[[ Extracted records open ]]

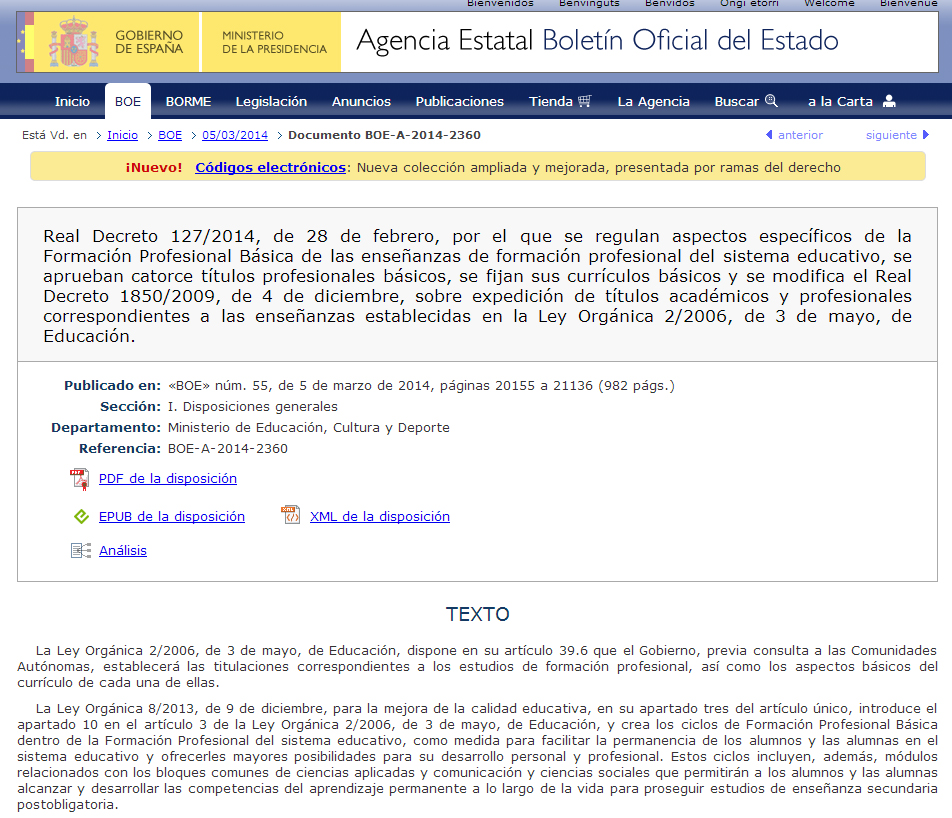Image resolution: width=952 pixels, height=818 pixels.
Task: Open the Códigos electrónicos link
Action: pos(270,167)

[[ Extracted records closed ]]
[[ Extracted records open ]]

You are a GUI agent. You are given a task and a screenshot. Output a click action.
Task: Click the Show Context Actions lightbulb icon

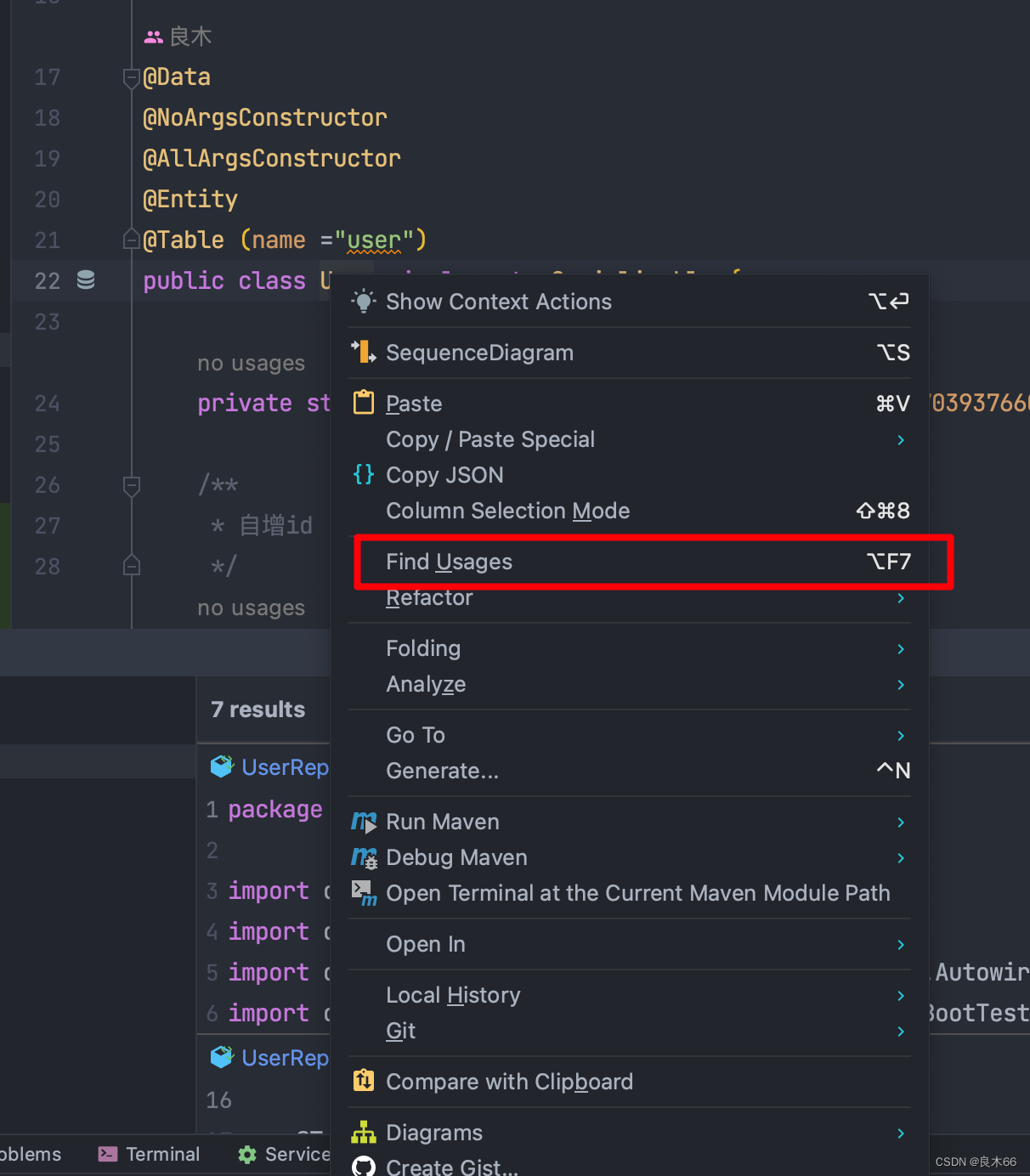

[[ Extracted records closed ]]
[[ Extracted records open ]]

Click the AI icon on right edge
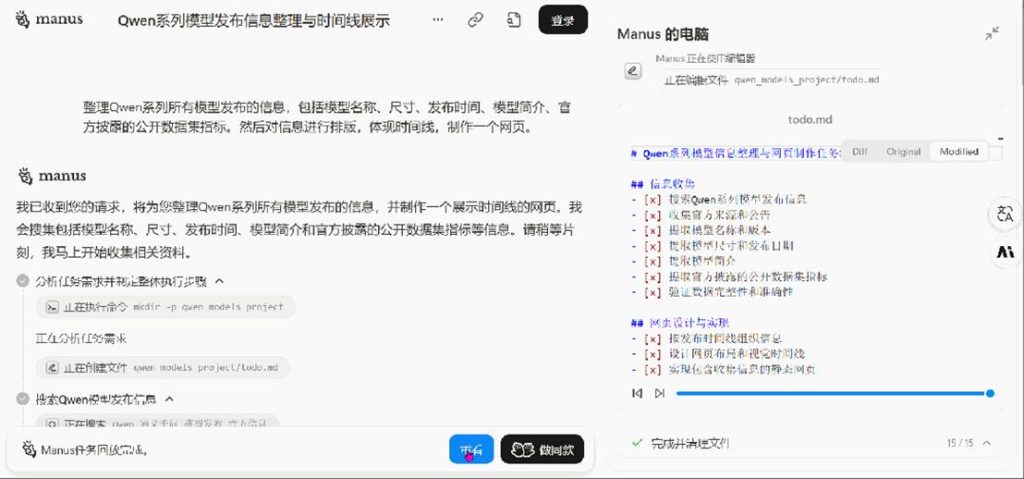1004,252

[[ Extracted records closed ]]

Task to complete:
Take the lines above from the one containing "You are a GUI" to the one containing "Task: Click the" and retype them exactly, both ends included, with nothing added.

Response to this task:
You are a GUI agent. You are given a task and a screenshot. Output a click action.
Task: Click the Show Context Actions lightbulb icon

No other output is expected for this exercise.